Perludem Khawatirkan Revisi UU Pemilu

Jakarta – Titi Anggraini, Direktur Eksekutif Perkumpulan untuk Pemilu dan Demokrasi (Perludem), menyampaikan kekhawatirannya terkait rencana pemerintah untuk merevisi Undang-Undang (UU) Pemilu.

Menurutnya RUU tersebut akan disahkan setelah penyelenggaraan pemilu. Karena, lanjutnya, terdapat sejumlah point yang dinilai debateble.

“Kemungkinan RUU ini akan disahkan setelah penyelenggaraan pemilu,” ungkap Anggraini di Menteng, Jakarta Pusat, Senin (17/10).

Partai yang merasa dirugikan dengan adanya revisi tersebut, menurut Anggraini, perlu segera melakukan konsolidasi demokrasi dengan sejumlah partai lainnya. Harapannya adalah, lanjut Anggraini, agar RUU Pemilu dapat diselesaikan secepatnya mengingat pelaksanaan pemilu tinggal sebentar lagi.

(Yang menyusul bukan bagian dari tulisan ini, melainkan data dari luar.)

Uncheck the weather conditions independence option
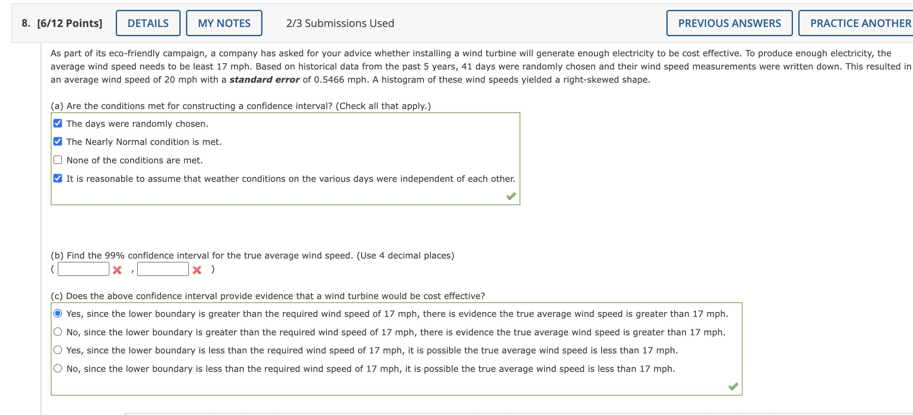The height and width of the screenshot is (415, 913). (x=58, y=178)
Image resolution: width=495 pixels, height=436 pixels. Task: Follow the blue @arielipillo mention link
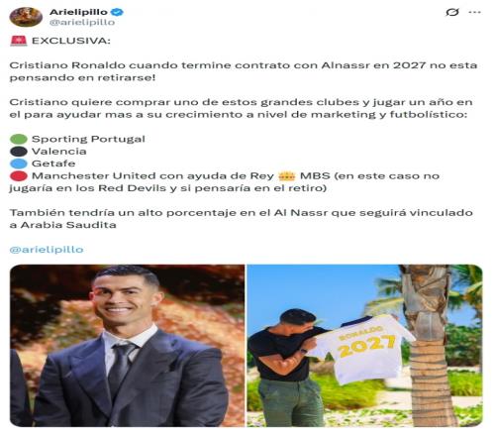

Sebagai informasi, Mahkamah Konstitusi telah membuat keputusan bahwa pemilu anggota DPR, DPD, dan DPRD, termasuk pemilu presiden dan wakil presiden pada 2019 harus dilaksanakan serentak.

Putusan tersebut merupakan jawaban MK atas gugatan uji materi Undang-Undang Nomor 42 Tahun 2014 tentang Pemilihan Presiden dan Wakil Presiden. Atas putusan itu, setiap parpol berhak mengusung capres-cawapres pada 2019.